As with any investment, understanding the risks and determining if you are comfortable with such risks should be a first consideration. Not only must you consider the investment risk of the underlying investment, but you must understand the risks associated with the country in which the funds will be invested and what factors may impact the markets in such a country or region. Furthermore, you may be dealing with third parties such as forex brokers and investment houses and it is important that they have a good reputation.
An important consideration with offshore investments is that if the funds need to be withdrawn and converted back to rands you are also exposed to currency risk. Considering that the rand is a relatively volatile currency, as most other emerging market currencies, this risk needs to be well understood as a depreciating rand will diminish the investment’s returns.

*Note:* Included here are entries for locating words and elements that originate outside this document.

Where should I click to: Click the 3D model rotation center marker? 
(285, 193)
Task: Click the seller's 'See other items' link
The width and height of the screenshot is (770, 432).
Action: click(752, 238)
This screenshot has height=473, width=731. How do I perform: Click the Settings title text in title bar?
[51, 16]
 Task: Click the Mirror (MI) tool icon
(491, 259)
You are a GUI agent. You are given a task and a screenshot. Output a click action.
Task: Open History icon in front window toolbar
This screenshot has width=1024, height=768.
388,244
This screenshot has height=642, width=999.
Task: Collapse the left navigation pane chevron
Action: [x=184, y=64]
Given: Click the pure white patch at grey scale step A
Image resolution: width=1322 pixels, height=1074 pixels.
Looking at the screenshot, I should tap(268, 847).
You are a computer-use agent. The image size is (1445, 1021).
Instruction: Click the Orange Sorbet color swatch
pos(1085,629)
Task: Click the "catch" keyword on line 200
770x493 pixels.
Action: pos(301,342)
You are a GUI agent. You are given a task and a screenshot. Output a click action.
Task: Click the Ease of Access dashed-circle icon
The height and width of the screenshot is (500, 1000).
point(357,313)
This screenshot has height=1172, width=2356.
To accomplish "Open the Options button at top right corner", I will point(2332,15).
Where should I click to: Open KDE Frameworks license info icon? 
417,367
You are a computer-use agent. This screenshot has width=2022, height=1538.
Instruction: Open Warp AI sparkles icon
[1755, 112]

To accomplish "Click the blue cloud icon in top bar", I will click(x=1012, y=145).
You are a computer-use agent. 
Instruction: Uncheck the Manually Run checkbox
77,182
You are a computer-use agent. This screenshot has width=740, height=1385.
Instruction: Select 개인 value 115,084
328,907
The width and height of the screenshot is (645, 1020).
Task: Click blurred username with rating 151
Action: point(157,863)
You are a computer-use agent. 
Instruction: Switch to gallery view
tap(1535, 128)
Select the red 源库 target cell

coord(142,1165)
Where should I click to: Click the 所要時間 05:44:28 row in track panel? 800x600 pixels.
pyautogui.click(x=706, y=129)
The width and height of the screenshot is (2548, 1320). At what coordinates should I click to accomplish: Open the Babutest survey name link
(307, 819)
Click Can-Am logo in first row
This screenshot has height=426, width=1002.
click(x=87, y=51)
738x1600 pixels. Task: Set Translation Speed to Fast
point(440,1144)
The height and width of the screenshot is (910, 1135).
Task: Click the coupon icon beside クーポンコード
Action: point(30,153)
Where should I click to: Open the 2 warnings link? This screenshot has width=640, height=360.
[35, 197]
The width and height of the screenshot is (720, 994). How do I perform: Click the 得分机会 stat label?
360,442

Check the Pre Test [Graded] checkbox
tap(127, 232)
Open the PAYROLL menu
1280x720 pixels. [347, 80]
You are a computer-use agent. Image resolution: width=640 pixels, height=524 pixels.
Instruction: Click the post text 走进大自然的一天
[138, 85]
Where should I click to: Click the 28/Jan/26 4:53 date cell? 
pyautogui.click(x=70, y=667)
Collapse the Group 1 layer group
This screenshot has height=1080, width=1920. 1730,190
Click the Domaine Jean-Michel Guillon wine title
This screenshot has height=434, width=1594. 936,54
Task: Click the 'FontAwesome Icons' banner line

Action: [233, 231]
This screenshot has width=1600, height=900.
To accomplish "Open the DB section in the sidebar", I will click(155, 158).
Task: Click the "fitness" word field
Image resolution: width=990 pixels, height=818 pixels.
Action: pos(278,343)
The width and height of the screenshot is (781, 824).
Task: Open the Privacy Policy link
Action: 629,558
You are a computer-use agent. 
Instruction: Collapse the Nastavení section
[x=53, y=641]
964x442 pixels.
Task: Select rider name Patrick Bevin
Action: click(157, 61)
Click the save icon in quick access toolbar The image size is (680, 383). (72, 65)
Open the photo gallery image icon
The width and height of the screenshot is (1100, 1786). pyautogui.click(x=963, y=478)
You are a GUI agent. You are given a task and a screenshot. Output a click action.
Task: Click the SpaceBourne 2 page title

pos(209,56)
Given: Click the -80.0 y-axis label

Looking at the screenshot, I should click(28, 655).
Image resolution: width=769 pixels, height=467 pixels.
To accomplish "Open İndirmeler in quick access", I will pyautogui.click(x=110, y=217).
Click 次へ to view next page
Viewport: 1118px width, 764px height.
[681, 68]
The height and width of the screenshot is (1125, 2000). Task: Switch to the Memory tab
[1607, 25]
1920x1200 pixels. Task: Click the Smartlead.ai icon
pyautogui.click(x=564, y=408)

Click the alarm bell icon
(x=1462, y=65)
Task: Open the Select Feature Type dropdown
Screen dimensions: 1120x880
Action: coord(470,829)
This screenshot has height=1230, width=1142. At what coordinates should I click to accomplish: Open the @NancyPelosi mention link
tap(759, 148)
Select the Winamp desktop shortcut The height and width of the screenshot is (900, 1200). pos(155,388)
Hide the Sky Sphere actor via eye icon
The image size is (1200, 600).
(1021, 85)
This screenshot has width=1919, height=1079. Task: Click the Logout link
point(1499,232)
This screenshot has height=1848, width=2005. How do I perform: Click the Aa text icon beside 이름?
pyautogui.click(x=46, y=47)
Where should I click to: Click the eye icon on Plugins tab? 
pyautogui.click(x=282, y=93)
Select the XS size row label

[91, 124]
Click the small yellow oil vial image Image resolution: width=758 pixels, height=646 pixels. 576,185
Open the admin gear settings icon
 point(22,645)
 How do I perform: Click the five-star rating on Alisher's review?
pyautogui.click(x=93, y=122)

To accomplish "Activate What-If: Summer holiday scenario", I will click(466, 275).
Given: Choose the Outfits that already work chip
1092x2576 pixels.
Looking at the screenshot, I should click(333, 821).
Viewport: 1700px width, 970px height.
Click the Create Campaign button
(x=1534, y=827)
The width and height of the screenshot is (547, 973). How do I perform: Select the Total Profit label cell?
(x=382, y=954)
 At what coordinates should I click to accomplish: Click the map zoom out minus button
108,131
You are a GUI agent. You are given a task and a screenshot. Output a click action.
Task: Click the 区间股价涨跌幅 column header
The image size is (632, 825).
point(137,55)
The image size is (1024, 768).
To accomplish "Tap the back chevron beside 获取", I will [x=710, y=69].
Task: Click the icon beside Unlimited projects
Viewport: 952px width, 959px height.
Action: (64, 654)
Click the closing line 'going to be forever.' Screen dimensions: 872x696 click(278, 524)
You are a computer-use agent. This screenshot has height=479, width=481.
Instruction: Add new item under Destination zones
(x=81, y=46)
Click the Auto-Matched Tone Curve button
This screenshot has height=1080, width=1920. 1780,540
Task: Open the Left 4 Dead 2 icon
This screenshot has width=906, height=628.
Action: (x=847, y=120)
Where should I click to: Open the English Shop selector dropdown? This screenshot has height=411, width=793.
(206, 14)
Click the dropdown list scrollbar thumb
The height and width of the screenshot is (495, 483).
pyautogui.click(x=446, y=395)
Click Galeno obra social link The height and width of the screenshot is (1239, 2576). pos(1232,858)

Given the high risk associated with offshore investments, funds invested in such investments must, if possible, be invested for a minimum of five years. Although this restriction is not placed on the investor by regulators, it is a responsible strategy for investing in higher volatility investments.
Direct offshore investing, meaning rands have been converted to another currency, is usually an appropriate investment if the investor plans on accessing that offshore capital by way of emigration, education or even holidays. Given the effort and costs of getting the funds offshore it is not sensible to bring back such funds for living expenses in South Africa.
As a South African tax resident, you will be taxed on your worldwide assets and income and it is therefore important that you also declare your offshore investments when filing your tax returns. Also keep in mind that you will pay income tax on the interest and dividends earned from your offshore investments in the same manner as you would with locally held investments.
You will also be liable to pay Capital Gains Taxes (CGT) on the disposal of any offshore assets. This means that you will calculate your capital gain or loss which must then be translated to rands, using the exchange rate at the date of the sale, which must then be included in your taxable income.
As such, it is important to determine the extent of any CGT liability before disposing of any offshore assets to ensure that you avoid paying unnecessary tax. Remember, death is a capital gains event and, in the event of your passing, your foreign assets will be deemed to have been sold at market value which, in turn, can trigger CGT.
In South Africa we enjoy freedom of testation but it must be considered that there are many law jurisdictions that have what is referred to as mandatory succession rights or forced heirship. You may therefore want to ensure that your offshore investment is not impacted by these laws as it can add additional complications for winding up your estate. In the event of your death, your foreign-domiciled investments will form part of your South African estate and will therefore be estate dutiable. South Africa has however entered into double-taxation agreements with a number of countries, with the goal of avoiding a double taxation situation. Therefore, be sure to understand whether your chosen offshore investment jurisdiction has a double taxation agreement with South Africa, and what the implications are for your estate planning.
When deciding to invest funds offshore investors need to look beyond the potential investment returns that can be achieved. Other considerations such as risk appetite, income needs, investment horizon, and investment objectives must all be factored in before making a decision of how and where an investment will be placed. There is no doubt that international investment markets offer a diversity of opportunities that are not locally available, but it is important to be clear on what one hopes an offshore investment will achieve and to externalise appropriately.